Luxuswagen in Witten beschlagnahmt: 109 Dezibel übertreffen alle Grenzwerte
Walburga HornigLuxuswagen in Witten beschlagnahmt: 109 Dezibel übertreffen alle Grenzwerte
Luxuswagen in Witten beschlagnahmt: Extrem laute Motorengeräusche überschreiten Grenzwerte massiv
In Witten wurde ein Hochleistungsfahrzeug beschlagnahmt, nachdem es durch übermäßige Lärmemissionen weit über den gesetzlichen Grenzwerten aufgefallen war. Das Auto stand in einer Halteverbotszone in der Holbeinstraße und wies Manipulationen an der Motorsteuerung auf. Gegen den Besitzer wurden nun ordnungsrechtliche Verfahren eingeleitet.
Die Messungen ergaben eine Lärmbelastung von 109 Dezibel – deutlich über dem zulässigen Höchstwert von 82 dB. Der Besitzer begründete die extremen Geräusche mit dem Biturbo-Motor des Fahrzeugs, doch die Behörden vermuten eine illegale Veränderung der Motorsoftware.

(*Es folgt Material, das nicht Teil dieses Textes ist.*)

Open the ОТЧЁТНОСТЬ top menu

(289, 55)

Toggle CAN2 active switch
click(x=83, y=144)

In der Folge wurde die Betriebserlaubnis entzogen, was zur Beschlagnahmung des Wagens führte.
Die Vorschriften zu Fahrzeuglärm sind in Deutschland in den letzten Jahren verschärft worden. Seit 2021 gelten nach den UN-ECE-Regelungen, etwa der Verordnung 51, für Verbrennungsmotoren Vorbeifahrtgeräusche von maximal 68 bis 72 Dezibel. Während Elektrofahrzeuge ab 2026 optional mit künstlichen Außengeräuschen (ESES) ausgestattet werden dürfen, richten sich Bußgelder bei Lärmbelästigung weiterhin nach lokalen Vorgaben – etwa 55 dB tagsüber und 40 dB nachts in Wohngebieten.

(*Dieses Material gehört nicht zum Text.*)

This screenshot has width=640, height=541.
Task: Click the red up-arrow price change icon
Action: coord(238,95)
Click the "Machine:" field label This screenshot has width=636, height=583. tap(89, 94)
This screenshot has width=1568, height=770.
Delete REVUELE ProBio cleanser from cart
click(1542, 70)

Der Fall zeigt, wie konsequent die Einhaltung von Lärmgrenzwerten überwacht wird, insbesondere bei tuningmodifizierten Fahrzeugen. Auch für Baumaschinen und Geräte im Außenbereich gelten strengere Auflagen gemäß der 32. Bundes-Immissionsschutzverordnung (BImSchV).

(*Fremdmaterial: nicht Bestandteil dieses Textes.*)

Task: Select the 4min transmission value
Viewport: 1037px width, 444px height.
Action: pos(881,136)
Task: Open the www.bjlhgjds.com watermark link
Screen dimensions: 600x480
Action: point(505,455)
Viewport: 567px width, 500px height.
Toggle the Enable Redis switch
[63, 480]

Dem Besitzer drohen nun Strafen wegen des übermäßigen Lärms sowie des Parkverstoßes. Das Fahrzeug bleibt bis zur Rückgängigmachung und erneuten Abnahme der Motorveränderungen beschlagnahmt. Die Behörden kündigten an, die Einhaltung der Lärmvorschriften in der Region weiterhin streng zu kontrollieren.